╭─ EXTRACTED INFORMATION

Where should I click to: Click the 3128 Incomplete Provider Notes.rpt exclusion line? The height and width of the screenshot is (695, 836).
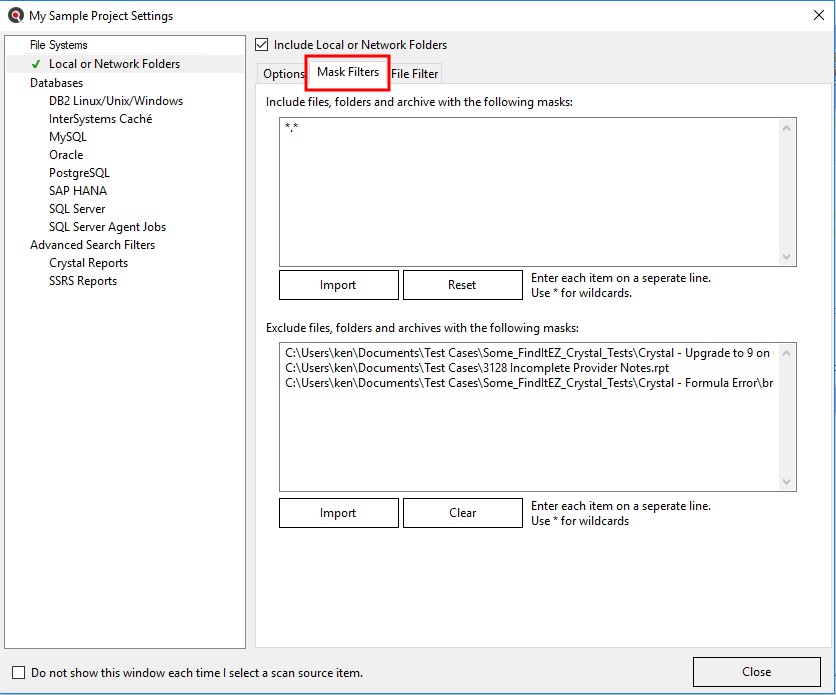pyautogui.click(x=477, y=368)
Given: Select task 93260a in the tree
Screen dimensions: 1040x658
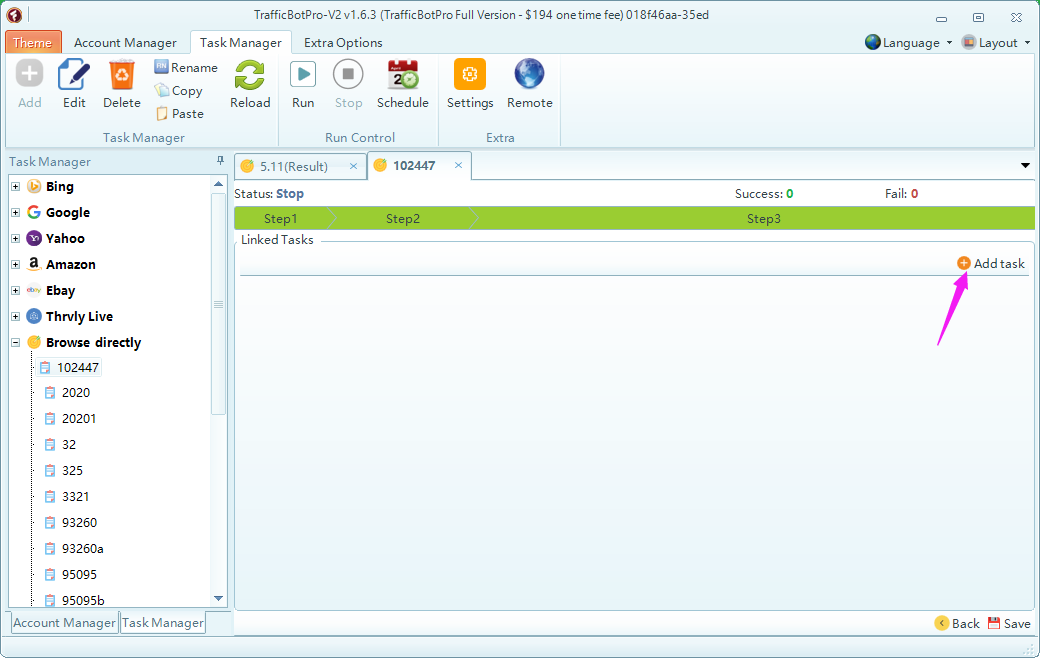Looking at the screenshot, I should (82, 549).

╰─

Copy the listing above word for word. Do not include the pictures.

Where should I click to: Click the 3128 Incomplete Provider Notes.rpt exclusion line? The height and width of the screenshot is (695, 836).
pyautogui.click(x=477, y=368)
Given: Select task 93260a in the tree
Screen dimensions: 1040x658
Looking at the screenshot, I should (82, 549).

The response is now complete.